William et Bernadette ; Francki et Pascal ; Ebraïm et Sandrine ; Jenny, Izy et Marie-Michelle ne se sont encore jamais rencontrés. En tout cas, physiquement. Car la véritable rencontre, celle qui réjouit, qui réchauffe, qui interpelle ou qui bouscule, celle à laquelle on ne se prépare pas semble bien avoir eu lieu. Par quel biais ? Le cinéma. Réalisateurs de quatre correspondances vidéos, ils et elles vous invitent à la projection de leurs oeuvres samedi 29 septembre, dès 17 h, à la Parcheminerie, à Rennes.

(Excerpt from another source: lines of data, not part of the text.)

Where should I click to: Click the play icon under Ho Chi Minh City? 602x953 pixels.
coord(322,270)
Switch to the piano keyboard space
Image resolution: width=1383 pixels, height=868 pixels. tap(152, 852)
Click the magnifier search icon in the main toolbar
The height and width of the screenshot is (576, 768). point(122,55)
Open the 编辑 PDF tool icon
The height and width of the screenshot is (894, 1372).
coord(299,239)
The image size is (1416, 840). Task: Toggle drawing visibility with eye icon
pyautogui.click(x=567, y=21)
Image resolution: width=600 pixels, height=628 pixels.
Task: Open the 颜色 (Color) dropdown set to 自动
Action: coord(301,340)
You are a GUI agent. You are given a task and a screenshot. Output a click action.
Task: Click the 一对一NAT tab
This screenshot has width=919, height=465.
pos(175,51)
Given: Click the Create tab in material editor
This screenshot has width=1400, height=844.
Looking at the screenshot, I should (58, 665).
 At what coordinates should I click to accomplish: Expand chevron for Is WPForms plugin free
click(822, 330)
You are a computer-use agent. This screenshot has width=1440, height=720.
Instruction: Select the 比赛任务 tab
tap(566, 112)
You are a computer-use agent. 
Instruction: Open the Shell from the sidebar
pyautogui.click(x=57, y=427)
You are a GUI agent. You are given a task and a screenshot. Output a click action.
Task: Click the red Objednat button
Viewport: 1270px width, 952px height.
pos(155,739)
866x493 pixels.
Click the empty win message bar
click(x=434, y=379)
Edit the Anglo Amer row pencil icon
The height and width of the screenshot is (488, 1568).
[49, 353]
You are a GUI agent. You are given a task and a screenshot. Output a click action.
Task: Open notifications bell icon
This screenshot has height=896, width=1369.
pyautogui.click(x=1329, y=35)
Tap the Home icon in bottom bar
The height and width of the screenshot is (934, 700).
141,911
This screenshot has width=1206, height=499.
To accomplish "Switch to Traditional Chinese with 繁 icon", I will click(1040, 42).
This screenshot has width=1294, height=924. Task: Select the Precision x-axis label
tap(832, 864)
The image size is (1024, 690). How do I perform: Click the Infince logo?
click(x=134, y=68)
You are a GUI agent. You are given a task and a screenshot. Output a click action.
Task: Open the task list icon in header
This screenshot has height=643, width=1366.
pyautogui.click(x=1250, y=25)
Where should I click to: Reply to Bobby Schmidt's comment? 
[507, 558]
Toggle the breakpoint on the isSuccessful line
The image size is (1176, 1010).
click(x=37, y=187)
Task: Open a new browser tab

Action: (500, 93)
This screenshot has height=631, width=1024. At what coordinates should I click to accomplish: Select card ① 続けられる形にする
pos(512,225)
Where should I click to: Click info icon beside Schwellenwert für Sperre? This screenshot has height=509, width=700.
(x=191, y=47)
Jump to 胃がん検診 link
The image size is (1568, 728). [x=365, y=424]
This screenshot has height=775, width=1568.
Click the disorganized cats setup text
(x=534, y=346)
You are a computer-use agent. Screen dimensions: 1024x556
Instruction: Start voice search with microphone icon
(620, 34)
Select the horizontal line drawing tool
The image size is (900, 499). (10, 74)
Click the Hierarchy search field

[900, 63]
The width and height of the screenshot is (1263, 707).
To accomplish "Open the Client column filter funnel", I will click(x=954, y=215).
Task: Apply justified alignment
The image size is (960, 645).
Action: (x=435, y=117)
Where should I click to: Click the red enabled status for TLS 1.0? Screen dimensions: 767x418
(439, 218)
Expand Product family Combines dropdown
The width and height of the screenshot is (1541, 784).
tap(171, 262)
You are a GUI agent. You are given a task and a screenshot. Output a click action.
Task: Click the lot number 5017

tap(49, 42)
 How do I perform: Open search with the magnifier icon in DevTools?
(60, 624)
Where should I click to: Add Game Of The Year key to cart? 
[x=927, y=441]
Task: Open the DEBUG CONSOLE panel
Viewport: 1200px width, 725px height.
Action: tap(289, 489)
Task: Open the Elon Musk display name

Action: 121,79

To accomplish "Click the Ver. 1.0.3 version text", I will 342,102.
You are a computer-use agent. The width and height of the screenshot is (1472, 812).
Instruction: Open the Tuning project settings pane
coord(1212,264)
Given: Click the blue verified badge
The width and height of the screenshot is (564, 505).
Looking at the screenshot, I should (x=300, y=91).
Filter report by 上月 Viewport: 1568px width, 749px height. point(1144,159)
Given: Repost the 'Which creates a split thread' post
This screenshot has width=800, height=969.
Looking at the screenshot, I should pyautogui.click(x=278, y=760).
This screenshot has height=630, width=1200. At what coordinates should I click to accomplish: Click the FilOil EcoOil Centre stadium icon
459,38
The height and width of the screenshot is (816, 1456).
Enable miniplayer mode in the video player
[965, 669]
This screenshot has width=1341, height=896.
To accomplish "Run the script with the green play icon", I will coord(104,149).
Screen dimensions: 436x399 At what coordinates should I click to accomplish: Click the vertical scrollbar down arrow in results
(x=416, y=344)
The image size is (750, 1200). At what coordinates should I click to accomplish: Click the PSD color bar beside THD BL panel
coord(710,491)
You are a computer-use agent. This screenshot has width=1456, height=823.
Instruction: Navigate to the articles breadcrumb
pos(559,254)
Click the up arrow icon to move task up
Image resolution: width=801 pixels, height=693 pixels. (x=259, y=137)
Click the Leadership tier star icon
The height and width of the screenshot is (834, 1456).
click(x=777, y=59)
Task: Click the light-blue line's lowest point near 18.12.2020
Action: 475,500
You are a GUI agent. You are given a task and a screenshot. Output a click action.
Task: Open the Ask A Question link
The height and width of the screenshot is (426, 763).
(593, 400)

C’est avec un enthousiasme non dissimulé qu’Émilie Morin et Emmanuelle Lacosse s’attèlent aux derniers préparatifs de la projection des Correspondances vidéos qu’elles organisent depuis plusieurs années dans le cadre de Hors Format à Comptoir du doc. Au fondement de cette nouvelle édition, une rencontre avec Magali Donnat, chargée de mission scolarité pour l’Association des Gens du Voyage (AGV35). « Il y avait l’envie de créer un projet artistique et participatif, qui donne à entendre la parole des gens du voyage plutôt qu’une interprétation de leur parole, se souvient Emmanuelle Lacosse. Nous souhaitions ouvrir ces correspondances, proposées initialement à des artistes et des étudiants, à d’autres disciplines et permettre à des non professionnels de se saisir de la caméra. » De décembre 2017 à juillet 2018, neuf rennais participent à l’aventure.

D’un côté, quatre sédentaires, adhérents de l’association rennaise Comptoir du doc, amateurs de documentaires mais pas pour autant habitués à regarder dans l’oeilleton. De l’autre, cinq voyageurs, fatigués de faire l’objet d’une stigmatisation médiatique quasi systématique. Ni les uns, ni les autres ne se sentent tout à fait légitimes derrière la caméra. « Au départ, personne n’osait filmer. Nous passions d’abord par l’oral puis nous réfléchissions avec eux à des images, susceptibles de raconter autre chose ». « Participer à des correspondances, enchérit Émilie, ce n’est pas juste ‘je t’écris un mot et toi aussi’. Le procédé épistolaire va chercher du côté de l’intime ce qui rend l’exercice d’autant plus effrayant. L’idée, c’était  justement de dédramatiser le geste artistique, de montrer que tout le monde peut créer. À partir du moment où chacun est dans l’écoute de l’autre, la relation se fait. La sincérité libère de la pression artistique. »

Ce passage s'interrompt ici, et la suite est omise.